**Task requirements:**
Retype the lines from the one with "Given: Click the OmniAuth" up to and including the one with "click(x=385, y=105)".

A run of records
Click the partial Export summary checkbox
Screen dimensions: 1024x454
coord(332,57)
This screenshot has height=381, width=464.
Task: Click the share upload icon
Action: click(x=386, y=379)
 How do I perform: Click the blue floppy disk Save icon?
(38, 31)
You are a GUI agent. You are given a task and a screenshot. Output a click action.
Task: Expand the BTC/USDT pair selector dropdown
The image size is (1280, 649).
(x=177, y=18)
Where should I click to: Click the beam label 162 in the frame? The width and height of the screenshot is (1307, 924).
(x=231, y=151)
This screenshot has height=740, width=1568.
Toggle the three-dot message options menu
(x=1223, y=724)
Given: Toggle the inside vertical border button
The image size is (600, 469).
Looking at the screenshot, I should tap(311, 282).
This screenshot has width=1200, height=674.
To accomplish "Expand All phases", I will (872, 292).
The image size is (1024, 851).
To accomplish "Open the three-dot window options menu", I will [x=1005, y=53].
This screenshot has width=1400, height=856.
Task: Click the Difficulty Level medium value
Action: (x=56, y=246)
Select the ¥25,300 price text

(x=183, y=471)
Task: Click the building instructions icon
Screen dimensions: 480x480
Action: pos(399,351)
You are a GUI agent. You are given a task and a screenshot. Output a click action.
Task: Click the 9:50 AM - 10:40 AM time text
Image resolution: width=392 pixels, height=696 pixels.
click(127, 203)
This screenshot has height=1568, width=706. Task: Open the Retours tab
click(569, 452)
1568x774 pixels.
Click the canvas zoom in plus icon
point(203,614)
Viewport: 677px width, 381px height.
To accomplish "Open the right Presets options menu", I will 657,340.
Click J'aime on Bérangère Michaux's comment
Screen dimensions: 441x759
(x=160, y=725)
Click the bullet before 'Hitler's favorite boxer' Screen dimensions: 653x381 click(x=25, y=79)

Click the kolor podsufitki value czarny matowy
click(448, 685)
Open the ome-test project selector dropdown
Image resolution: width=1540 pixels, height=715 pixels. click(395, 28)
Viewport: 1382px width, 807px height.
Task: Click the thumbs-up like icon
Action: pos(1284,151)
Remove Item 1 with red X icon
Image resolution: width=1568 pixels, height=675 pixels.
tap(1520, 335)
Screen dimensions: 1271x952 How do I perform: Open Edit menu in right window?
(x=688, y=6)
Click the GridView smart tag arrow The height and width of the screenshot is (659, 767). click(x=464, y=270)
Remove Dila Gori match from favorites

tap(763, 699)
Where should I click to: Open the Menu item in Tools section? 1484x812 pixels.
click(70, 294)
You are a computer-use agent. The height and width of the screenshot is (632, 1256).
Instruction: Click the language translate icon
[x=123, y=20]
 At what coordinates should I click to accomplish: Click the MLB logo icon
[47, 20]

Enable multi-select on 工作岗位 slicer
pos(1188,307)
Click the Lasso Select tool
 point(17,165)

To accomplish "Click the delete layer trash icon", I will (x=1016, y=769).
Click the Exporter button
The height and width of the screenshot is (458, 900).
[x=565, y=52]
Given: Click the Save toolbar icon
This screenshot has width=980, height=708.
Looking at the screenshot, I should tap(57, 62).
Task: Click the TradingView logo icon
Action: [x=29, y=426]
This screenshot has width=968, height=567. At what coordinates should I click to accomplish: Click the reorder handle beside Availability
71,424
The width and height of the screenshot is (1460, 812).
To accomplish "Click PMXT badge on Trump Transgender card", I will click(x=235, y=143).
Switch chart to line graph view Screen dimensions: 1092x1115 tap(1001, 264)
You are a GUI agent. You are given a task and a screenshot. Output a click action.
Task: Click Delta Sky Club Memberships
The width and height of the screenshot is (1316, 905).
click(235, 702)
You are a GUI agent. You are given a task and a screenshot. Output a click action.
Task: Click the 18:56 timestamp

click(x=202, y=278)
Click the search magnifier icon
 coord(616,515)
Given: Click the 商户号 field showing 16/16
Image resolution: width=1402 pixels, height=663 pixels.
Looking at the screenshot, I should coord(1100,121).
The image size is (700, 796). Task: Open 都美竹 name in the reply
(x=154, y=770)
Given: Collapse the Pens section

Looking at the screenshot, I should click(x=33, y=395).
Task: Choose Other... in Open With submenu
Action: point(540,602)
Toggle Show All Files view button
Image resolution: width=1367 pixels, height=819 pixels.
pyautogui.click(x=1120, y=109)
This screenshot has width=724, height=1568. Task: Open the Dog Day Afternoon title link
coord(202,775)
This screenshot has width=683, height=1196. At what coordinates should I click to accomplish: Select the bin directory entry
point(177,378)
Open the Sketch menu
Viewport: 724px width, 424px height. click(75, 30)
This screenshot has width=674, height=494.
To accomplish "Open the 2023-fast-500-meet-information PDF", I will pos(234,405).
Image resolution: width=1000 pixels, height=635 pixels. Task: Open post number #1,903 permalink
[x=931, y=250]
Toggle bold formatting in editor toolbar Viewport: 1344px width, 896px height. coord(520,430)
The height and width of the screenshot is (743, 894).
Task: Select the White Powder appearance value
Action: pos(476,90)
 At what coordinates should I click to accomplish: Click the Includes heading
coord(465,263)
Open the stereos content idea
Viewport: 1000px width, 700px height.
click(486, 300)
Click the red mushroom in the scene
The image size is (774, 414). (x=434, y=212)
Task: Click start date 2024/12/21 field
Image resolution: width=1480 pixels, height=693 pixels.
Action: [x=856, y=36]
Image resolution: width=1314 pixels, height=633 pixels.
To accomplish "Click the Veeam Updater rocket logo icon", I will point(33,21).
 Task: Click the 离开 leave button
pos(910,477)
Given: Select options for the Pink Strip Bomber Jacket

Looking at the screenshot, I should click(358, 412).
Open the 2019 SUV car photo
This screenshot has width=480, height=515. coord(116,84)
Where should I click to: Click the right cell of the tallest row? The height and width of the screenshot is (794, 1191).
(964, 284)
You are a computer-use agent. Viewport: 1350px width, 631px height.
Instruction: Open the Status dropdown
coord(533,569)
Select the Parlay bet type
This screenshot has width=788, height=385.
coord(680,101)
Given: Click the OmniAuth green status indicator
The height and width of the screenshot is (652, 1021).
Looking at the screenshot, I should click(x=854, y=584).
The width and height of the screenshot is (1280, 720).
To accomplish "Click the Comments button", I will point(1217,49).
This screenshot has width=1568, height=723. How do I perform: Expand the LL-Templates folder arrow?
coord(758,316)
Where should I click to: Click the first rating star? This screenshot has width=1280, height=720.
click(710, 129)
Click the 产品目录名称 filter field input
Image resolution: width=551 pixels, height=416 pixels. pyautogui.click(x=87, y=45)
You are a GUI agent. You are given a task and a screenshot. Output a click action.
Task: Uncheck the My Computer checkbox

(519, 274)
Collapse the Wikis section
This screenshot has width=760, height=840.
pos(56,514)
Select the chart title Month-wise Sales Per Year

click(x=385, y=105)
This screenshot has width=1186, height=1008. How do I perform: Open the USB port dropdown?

**Answer to this exercise:**
Given: Click the OmniAuth green status indicator
The height and width of the screenshot is (652, 1021).
Looking at the screenshot, I should click(x=854, y=584).
The width and height of the screenshot is (1280, 720).
To accomplish "Click the Comments button", I will point(1217,49).
This screenshot has width=1568, height=723. How do I perform: Expand the LL-Templates folder arrow?
coord(758,316)
Where should I click to: Click the first rating star? This screenshot has width=1280, height=720.
click(710, 129)
Click the 产品目录名称 filter field input
Image resolution: width=551 pixels, height=416 pixels. pyautogui.click(x=87, y=45)
You are a GUI agent. You are given a task and a screenshot. Output a click action.
Task: Uncheck the My Computer checkbox

(519, 274)
Collapse the Wikis section
This screenshot has width=760, height=840.
pos(56,514)
Select the chart title Month-wise Sales Per Year

click(x=385, y=105)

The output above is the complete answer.